Rubens Burigo Neto
Especial para a Folha
O prefeito de Campo Magro, pequeno município da Região Metropolitana de Curitiba, Louvanir Menegusso (PFL), afirmou ontem que ‘‘são de caráter pessoal’’ as denúncias de irregularidades administrativas que ele vem sofrendo nas últimas semanas. Na quinta-feira passada, a Folha publicou reportagem com o ex-funcionário da prefeitura da cidade, Aécio Mendes Machado. As denúncias também estão sendo apuradas pelo Ministério Público de Almirante Tamandaré e no Tribunal de Contas do Estado.
Segundo Menegusso, a atitude de Machado é provocada pela ‘‘insatisfação da perda do emprego, e, principalmente, pelo cargo que permitia negociar propinas para aprovar o parcelamento de lotes em áreas de preservação ambiental em Campo Magro.’’ Machado se defende e afirma que não foi demitido, mas que pediu demissão. O prefeito apresentou cópia do Decreto nº 143/98, onde foi registrada a exoneração de Machado.
Entre as principais acusações do ex-funcionário, está a compra de uma área de extração de saibro, que várias empresas prestadoras de serviço eram obrigadas a deixar blocos de notas fiscais para serem preenchidos por funcionários públicos e que o prefeito não tem residência fixa em Campo Magro. ‘‘São denúncias completamente infundadas e vamos ter a oportunidade de esclarecer que não há nenhuma irregularidade em nossa gestão perante à Justiça e ao Tribunal de Contas’’, defende-se Menegusso.

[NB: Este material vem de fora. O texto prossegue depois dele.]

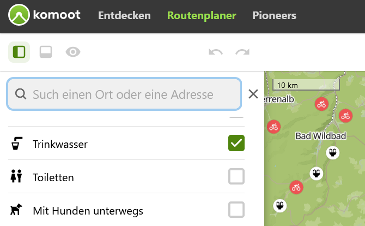
Task: Click the eye visibility icon
Action: coord(73,52)
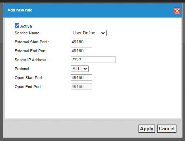Image resolution: width=185 pixels, height=141 pixels.
Task: Click the Server IP Address label
Action: tap(31, 60)
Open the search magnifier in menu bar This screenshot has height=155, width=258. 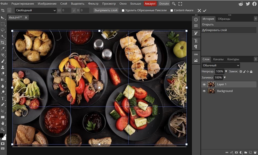coord(174,4)
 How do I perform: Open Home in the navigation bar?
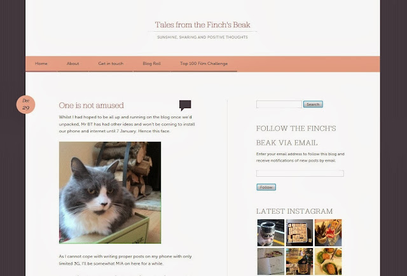click(41, 64)
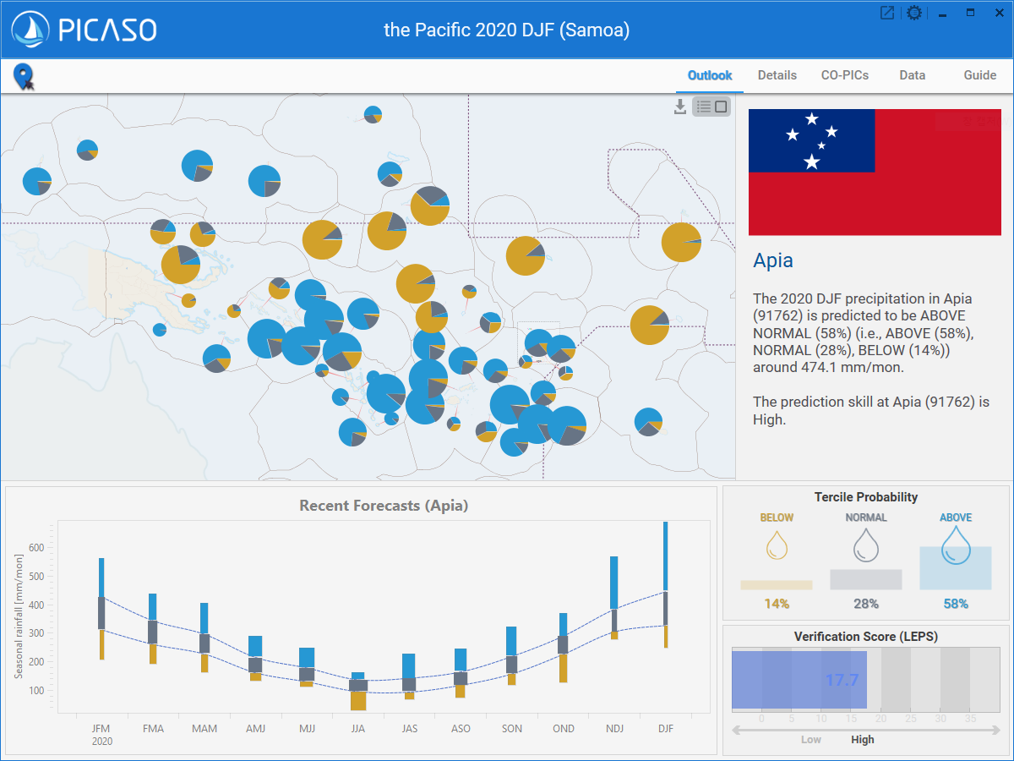This screenshot has width=1014, height=761.
Task: Toggle the map legend list icon
Action: click(704, 107)
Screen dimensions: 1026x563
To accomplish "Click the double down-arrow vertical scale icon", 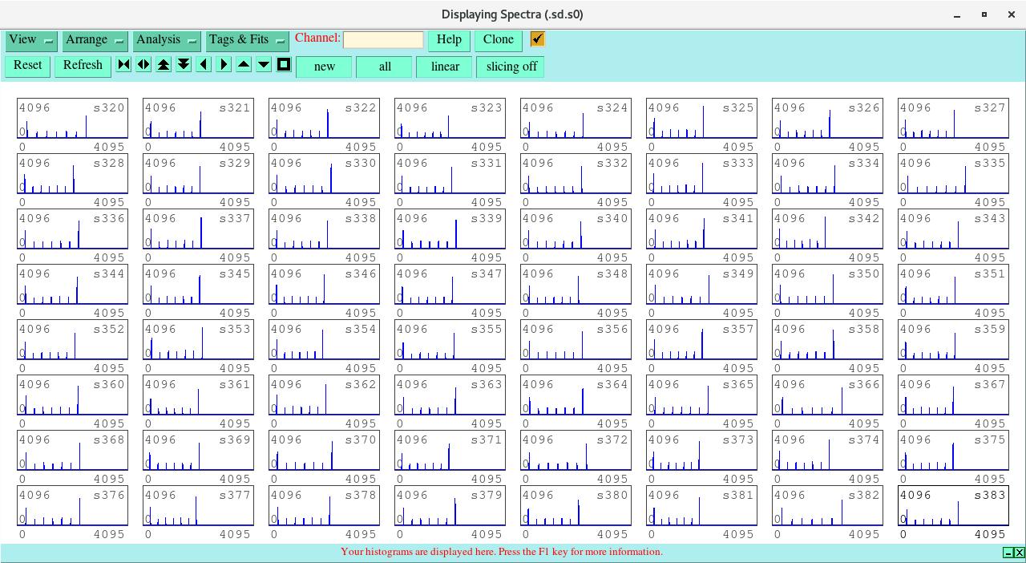I will pyautogui.click(x=184, y=65).
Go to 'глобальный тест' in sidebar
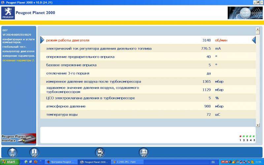This screenshot has width=264, height=165. (x=13, y=47)
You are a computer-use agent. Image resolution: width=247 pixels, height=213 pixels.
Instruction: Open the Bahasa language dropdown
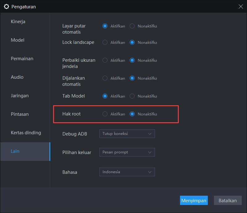tap(127, 172)
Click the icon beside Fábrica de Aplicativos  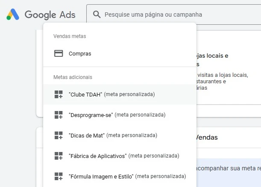(59, 156)
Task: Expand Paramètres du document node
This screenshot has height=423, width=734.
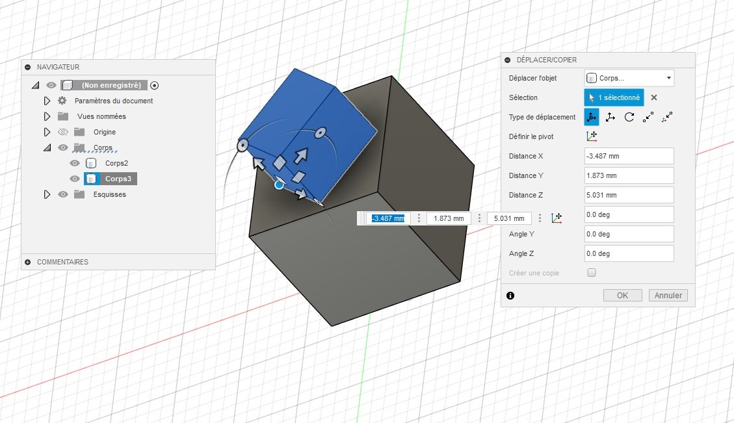Action: click(x=47, y=101)
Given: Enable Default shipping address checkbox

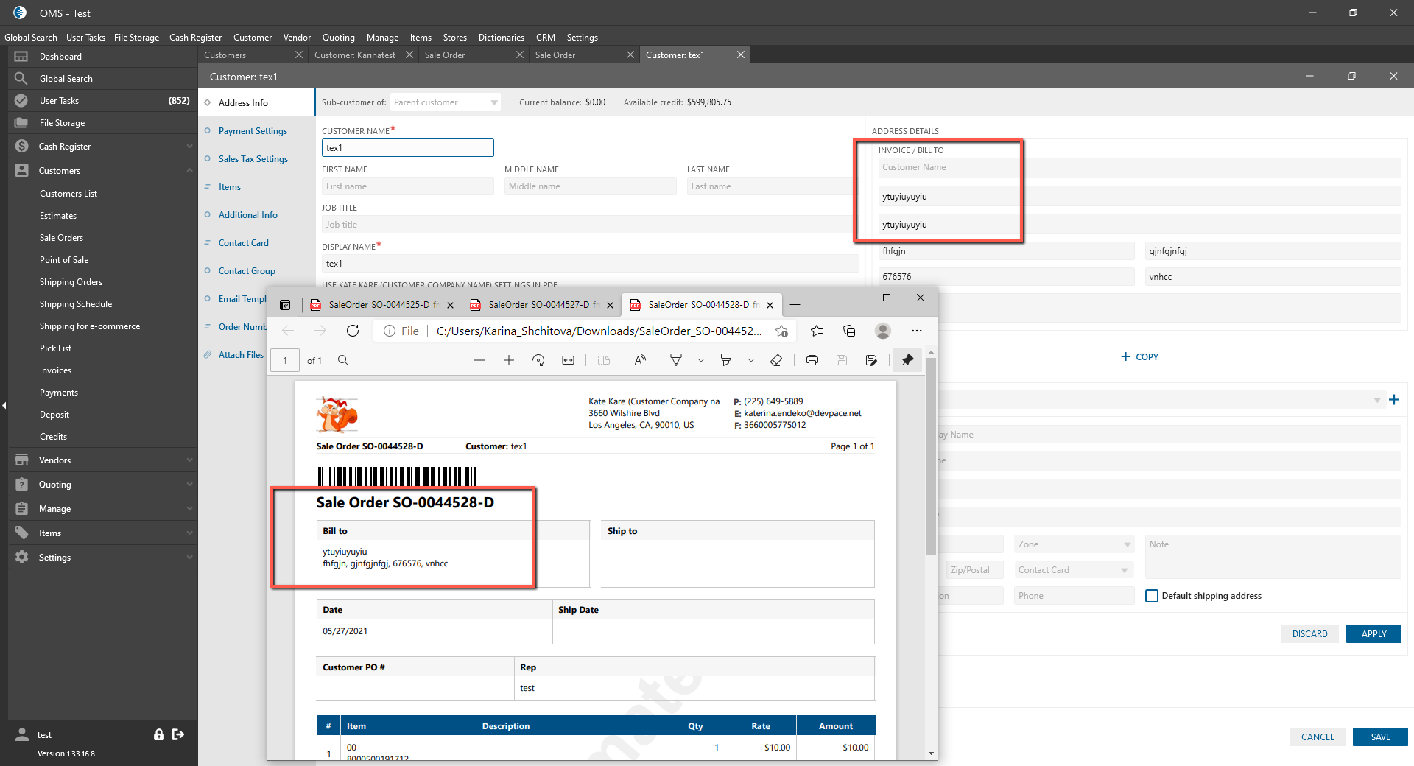Looking at the screenshot, I should pos(1152,596).
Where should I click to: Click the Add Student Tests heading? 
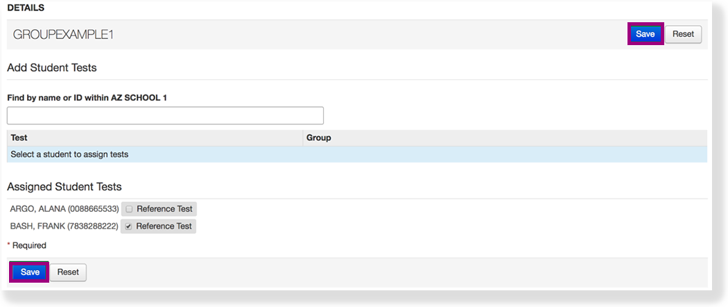pyautogui.click(x=52, y=67)
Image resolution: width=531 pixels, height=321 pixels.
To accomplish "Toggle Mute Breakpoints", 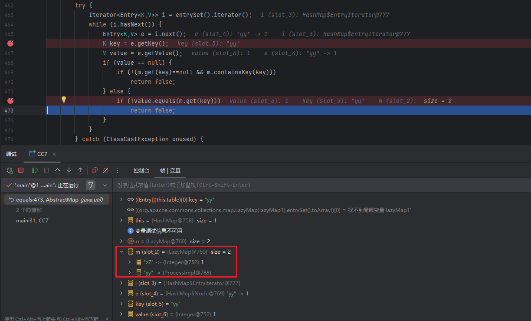I will (x=105, y=170).
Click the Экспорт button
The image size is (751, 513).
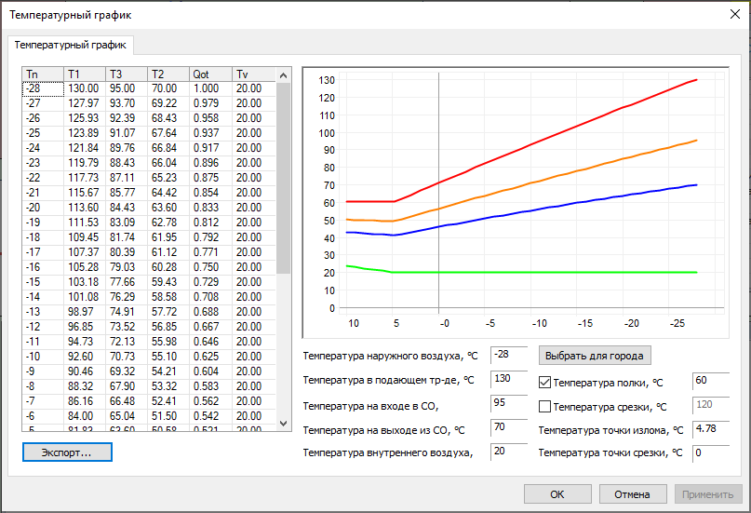pyautogui.click(x=67, y=452)
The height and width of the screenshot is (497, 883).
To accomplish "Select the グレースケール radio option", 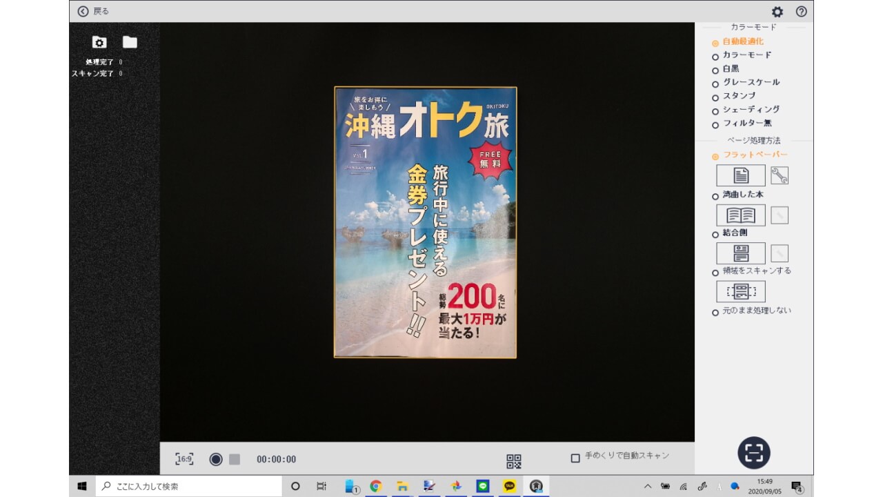I will (715, 84).
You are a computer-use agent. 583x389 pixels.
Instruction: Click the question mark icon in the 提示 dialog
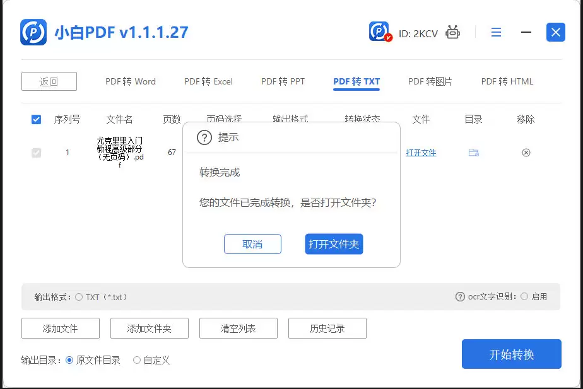pyautogui.click(x=204, y=138)
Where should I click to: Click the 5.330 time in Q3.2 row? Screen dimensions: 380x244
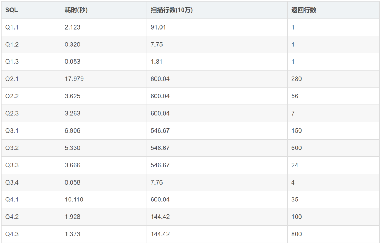pyautogui.click(x=72, y=148)
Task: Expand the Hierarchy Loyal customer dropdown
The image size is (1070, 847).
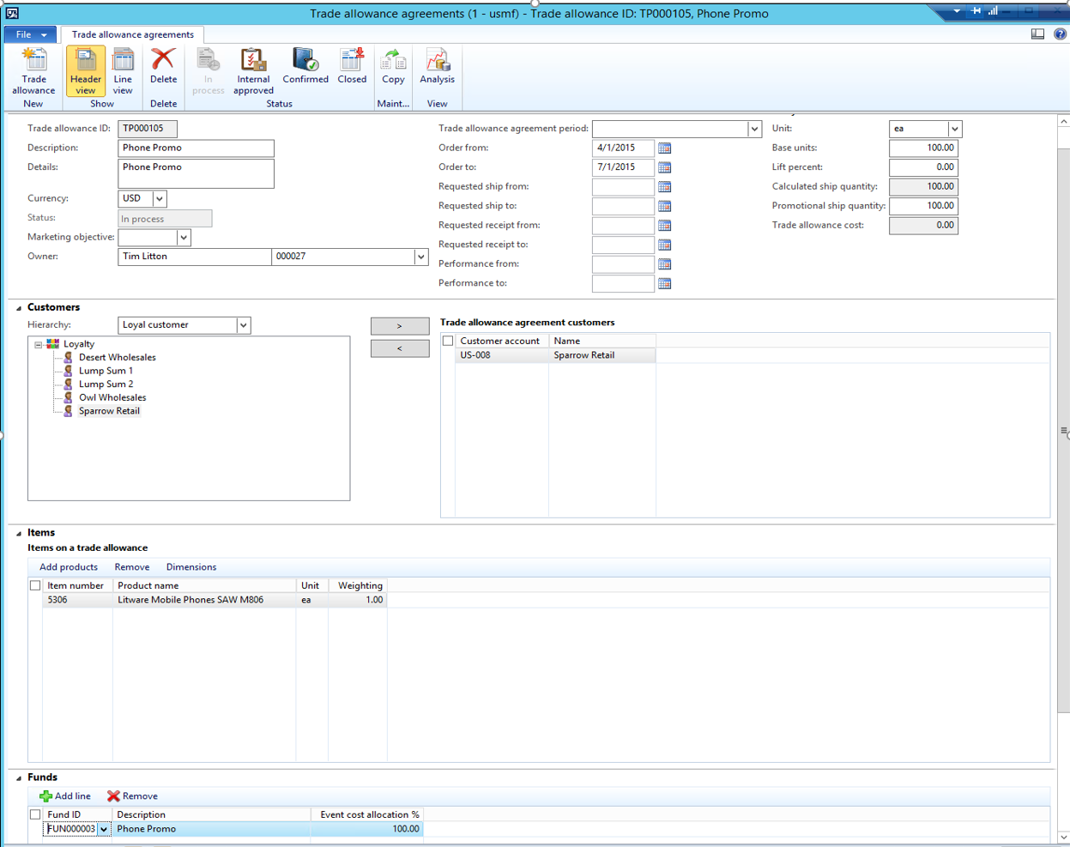Action: click(243, 325)
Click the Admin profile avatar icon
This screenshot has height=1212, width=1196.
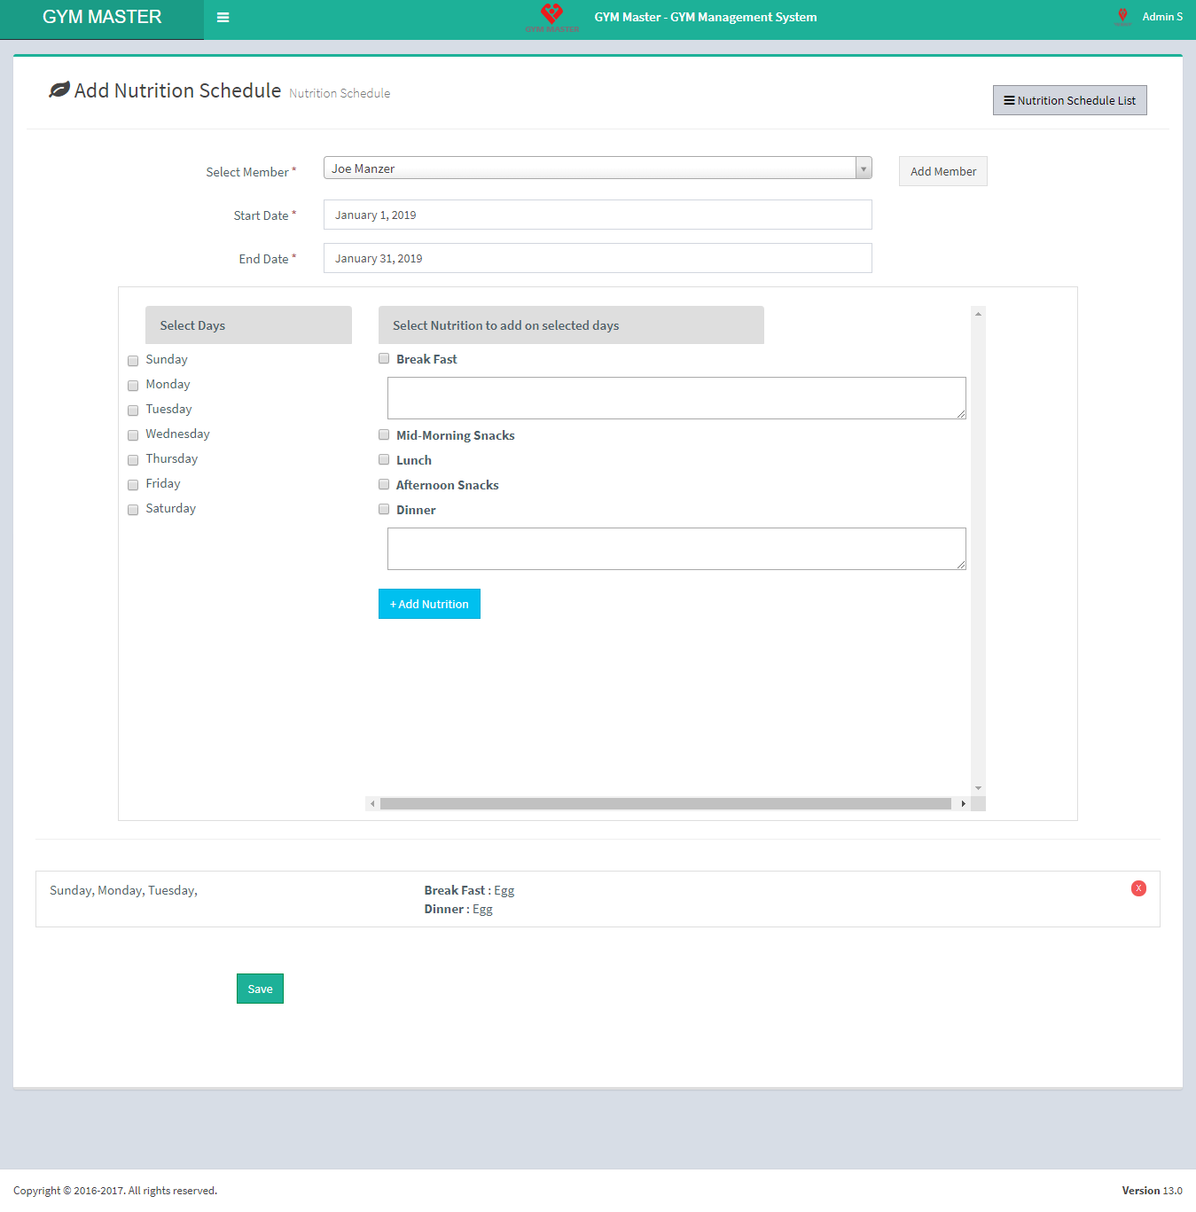tap(1122, 17)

O prefeito disse que mora em Curitiba ‘‘por opção’’. ‘‘Nunca falei que moro em Campo Magro. Todos sabem, antes até da campanha para a prefeitura, que nasci aqui e que tenho propriedades no município.’’ Menegusso assegurou que vai processar Machado e a mulher dele civil e criminalmente.
Segundo a assessoria de imprensa do Tribunal de Contas, o processo impetrado por Machado ainda está em trânsito e não há previsão de prazo para o encerramento das investigações.